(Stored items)
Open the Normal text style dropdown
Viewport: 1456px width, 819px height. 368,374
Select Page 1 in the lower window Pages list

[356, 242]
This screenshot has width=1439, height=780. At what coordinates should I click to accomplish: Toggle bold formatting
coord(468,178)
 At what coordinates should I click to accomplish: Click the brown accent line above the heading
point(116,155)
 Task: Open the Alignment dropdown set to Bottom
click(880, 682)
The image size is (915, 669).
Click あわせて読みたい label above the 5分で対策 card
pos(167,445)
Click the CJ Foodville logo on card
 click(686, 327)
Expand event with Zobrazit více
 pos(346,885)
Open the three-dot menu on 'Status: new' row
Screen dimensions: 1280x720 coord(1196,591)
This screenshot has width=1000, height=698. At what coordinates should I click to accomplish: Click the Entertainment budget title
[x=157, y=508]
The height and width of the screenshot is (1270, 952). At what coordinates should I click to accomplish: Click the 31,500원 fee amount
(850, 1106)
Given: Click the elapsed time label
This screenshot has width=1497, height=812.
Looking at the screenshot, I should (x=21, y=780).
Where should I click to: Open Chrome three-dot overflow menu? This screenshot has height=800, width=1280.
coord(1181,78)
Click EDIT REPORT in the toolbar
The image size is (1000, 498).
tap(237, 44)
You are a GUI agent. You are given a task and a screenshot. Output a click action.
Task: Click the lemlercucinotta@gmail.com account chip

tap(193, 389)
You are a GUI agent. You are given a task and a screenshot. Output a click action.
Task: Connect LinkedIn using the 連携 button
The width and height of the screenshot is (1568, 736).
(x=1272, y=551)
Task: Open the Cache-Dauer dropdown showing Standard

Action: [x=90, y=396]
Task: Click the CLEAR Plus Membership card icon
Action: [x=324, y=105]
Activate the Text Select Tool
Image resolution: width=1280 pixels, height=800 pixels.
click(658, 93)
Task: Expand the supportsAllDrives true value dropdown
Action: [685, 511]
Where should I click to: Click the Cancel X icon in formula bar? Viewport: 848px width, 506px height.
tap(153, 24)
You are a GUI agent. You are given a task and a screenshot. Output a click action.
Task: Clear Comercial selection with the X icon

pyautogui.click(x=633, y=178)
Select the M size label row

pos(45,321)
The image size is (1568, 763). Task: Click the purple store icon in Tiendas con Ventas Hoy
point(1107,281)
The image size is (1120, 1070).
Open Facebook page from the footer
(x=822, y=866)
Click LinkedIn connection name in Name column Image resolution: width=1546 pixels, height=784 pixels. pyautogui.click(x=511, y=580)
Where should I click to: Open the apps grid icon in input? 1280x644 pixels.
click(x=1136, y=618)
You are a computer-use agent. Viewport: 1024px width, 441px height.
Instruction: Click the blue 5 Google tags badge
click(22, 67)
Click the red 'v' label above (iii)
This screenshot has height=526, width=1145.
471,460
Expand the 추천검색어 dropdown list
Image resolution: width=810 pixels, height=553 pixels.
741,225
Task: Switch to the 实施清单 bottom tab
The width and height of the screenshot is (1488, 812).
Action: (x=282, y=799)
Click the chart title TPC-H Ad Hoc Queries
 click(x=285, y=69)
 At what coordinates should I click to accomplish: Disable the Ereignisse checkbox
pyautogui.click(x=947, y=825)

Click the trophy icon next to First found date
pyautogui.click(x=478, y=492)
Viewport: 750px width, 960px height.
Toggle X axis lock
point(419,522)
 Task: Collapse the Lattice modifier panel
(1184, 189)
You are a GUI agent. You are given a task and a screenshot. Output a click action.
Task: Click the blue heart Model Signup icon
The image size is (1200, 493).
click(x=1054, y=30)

YOUR INSTRUCTIONS: All of the entries above are to be written out again exactly.

RESULT OF THIS EXERCISE:
Open the Normal text style dropdown
Viewport: 1456px width, 819px height. 368,374
Select Page 1 in the lower window Pages list

[356, 242]
This screenshot has width=1439, height=780. At what coordinates should I click to accomplish: Toggle bold formatting
coord(468,178)
 At what coordinates should I click to accomplish: Click the brown accent line above the heading
point(116,155)
 Task: Open the Alignment dropdown set to Bottom
click(880, 682)
The image size is (915, 669).
Click あわせて読みたい label above the 5分で対策 card
pos(167,445)
Click the CJ Foodville logo on card
 click(686, 327)
Expand event with Zobrazit více
 pos(346,885)
Open the three-dot menu on 'Status: new' row
Screen dimensions: 1280x720 coord(1196,591)
This screenshot has width=1000, height=698. At what coordinates should I click to accomplish: Click the Entertainment budget title
[x=157, y=508]
The height and width of the screenshot is (1270, 952). At what coordinates should I click to accomplish: Click the 31,500원 fee amount
(850, 1106)
Given: Click the elapsed time label
This screenshot has width=1497, height=812.
Looking at the screenshot, I should (x=21, y=780).
Where should I click to: Open Chrome three-dot overflow menu? This screenshot has height=800, width=1280.
coord(1181,78)
Click EDIT REPORT in the toolbar
The image size is (1000, 498).
tap(237, 44)
You are a GUI agent. You are given a task and a screenshot. Output a click action.
Task: Click the lemlercucinotta@gmail.com account chip

tap(193, 389)
You are a GUI agent. You are given a task and a screenshot. Output a click action.
Task: Connect LinkedIn using the 連携 button
The width and height of the screenshot is (1568, 736).
(x=1272, y=551)
Task: Open the Cache-Dauer dropdown showing Standard

Action: [x=90, y=396]
Task: Click the CLEAR Plus Membership card icon
Action: [x=324, y=105]
Activate the Text Select Tool
Image resolution: width=1280 pixels, height=800 pixels.
click(658, 93)
Task: Expand the supportsAllDrives true value dropdown
Action: [685, 511]
Where should I click to: Click the Cancel X icon in formula bar? Viewport: 848px width, 506px height.
tap(153, 24)
You are a GUI agent. You are given a task and a screenshot. Output a click action.
Task: Clear Comercial selection with the X icon

pyautogui.click(x=633, y=178)
Select the M size label row

pos(45,321)
The image size is (1568, 763). Task: Click the purple store icon in Tiendas con Ventas Hoy
point(1107,281)
The image size is (1120, 1070).
Open Facebook page from the footer
(x=822, y=866)
Click LinkedIn connection name in Name column Image resolution: width=1546 pixels, height=784 pixels. pyautogui.click(x=511, y=580)
Where should I click to: Open the apps grid icon in input? 1280x644 pixels.
click(x=1136, y=618)
You are a computer-use agent. Viewport: 1024px width, 441px height.
Instruction: Click the blue 5 Google tags badge
click(22, 67)
Click the red 'v' label above (iii)
This screenshot has height=526, width=1145.
471,460
Expand the 추천검색어 dropdown list
Image resolution: width=810 pixels, height=553 pixels.
741,225
Task: Switch to the 实施清单 bottom tab
The width and height of the screenshot is (1488, 812).
Action: (x=282, y=799)
Click the chart title TPC-H Ad Hoc Queries
 click(x=285, y=69)
 At what coordinates should I click to accomplish: Disable the Ereignisse checkbox
pyautogui.click(x=947, y=825)

Click the trophy icon next to First found date
pyautogui.click(x=478, y=492)
Viewport: 750px width, 960px height.
Toggle X axis lock
point(419,522)
 Task: Collapse the Lattice modifier panel
(1184, 189)
You are a GUI agent. You are given a task and a screenshot. Output a click action.
Task: Click the blue heart Model Signup icon
The image size is (1200, 493).
click(x=1054, y=30)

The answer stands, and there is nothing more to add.